+++ THE DATA

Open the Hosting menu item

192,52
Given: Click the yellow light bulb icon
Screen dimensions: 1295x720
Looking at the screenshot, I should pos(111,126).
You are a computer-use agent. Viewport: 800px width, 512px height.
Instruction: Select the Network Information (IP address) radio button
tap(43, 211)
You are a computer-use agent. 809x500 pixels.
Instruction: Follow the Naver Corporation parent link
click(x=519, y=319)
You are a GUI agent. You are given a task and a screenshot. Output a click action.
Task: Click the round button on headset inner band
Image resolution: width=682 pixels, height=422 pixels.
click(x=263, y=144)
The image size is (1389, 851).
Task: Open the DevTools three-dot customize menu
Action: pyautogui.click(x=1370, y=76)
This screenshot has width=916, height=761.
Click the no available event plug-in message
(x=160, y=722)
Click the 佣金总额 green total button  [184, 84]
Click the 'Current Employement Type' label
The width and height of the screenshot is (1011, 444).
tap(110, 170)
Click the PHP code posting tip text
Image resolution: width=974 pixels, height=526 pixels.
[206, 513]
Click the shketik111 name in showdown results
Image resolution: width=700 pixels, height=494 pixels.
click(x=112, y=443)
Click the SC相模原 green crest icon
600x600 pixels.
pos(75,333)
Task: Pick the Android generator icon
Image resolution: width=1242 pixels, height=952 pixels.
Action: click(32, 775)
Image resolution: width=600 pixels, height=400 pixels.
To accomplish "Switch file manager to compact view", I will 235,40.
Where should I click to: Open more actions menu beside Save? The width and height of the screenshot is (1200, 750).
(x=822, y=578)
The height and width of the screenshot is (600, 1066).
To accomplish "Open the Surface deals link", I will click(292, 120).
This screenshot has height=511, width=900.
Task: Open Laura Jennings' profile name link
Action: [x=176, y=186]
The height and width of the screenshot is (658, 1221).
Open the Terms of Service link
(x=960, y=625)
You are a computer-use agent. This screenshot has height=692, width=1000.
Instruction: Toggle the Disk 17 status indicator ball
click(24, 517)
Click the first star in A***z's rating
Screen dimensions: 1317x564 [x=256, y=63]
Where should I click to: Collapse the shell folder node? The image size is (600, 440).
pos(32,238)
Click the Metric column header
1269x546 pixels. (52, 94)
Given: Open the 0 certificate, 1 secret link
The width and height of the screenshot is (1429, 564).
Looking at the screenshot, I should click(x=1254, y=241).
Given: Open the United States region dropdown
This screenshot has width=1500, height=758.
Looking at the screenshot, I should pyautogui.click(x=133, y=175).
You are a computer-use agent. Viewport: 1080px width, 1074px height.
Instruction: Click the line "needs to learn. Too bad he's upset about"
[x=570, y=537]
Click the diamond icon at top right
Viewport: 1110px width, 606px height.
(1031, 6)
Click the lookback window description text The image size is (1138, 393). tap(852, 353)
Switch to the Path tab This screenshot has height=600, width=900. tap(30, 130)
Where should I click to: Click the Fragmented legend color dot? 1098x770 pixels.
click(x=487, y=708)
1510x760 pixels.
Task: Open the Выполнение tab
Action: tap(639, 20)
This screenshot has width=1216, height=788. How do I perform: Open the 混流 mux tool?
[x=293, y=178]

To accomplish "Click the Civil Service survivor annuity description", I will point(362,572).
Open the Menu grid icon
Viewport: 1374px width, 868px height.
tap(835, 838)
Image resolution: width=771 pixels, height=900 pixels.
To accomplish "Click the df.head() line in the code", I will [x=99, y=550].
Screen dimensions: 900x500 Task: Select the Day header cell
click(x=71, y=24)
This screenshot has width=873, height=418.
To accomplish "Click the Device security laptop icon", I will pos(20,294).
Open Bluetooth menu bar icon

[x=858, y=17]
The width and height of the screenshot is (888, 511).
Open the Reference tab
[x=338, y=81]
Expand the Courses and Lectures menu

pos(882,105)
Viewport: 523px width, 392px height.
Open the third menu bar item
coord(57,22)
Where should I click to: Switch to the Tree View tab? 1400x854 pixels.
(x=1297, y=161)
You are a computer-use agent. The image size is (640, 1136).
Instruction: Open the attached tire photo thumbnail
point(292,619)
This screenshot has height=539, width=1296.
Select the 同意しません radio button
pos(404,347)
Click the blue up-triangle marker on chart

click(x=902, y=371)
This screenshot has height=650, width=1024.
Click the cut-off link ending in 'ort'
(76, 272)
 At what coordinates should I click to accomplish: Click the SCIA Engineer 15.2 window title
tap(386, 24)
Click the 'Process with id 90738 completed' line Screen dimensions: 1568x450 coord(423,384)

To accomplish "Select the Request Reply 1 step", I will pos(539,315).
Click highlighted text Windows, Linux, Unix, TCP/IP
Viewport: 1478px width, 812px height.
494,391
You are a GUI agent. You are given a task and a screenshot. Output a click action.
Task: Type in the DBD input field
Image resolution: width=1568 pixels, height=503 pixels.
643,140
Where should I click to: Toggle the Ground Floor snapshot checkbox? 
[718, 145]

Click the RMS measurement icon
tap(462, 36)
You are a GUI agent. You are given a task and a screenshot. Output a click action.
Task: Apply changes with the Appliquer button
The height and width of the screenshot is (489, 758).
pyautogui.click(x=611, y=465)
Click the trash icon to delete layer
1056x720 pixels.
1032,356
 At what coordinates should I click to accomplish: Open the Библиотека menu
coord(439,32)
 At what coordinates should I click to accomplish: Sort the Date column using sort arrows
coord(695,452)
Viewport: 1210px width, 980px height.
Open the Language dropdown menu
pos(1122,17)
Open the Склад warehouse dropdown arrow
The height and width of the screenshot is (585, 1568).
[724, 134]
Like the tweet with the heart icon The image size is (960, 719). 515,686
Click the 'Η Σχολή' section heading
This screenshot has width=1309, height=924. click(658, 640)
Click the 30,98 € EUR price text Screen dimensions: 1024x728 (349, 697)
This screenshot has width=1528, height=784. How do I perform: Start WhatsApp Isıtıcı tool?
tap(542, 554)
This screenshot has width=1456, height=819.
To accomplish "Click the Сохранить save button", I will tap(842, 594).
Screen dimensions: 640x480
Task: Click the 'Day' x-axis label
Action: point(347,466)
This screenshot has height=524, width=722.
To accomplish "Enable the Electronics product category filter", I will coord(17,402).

++++++

BRIEF: Copy each line of the records that contains the word "with".

REPLY:
Click the 'Process with id 90738 completed' line Screen dimensions: 1568x450 coord(423,384)
Task: Apply changes with the Appliquer button
Like the tweet with the heart icon The image size is (960, 719). 515,686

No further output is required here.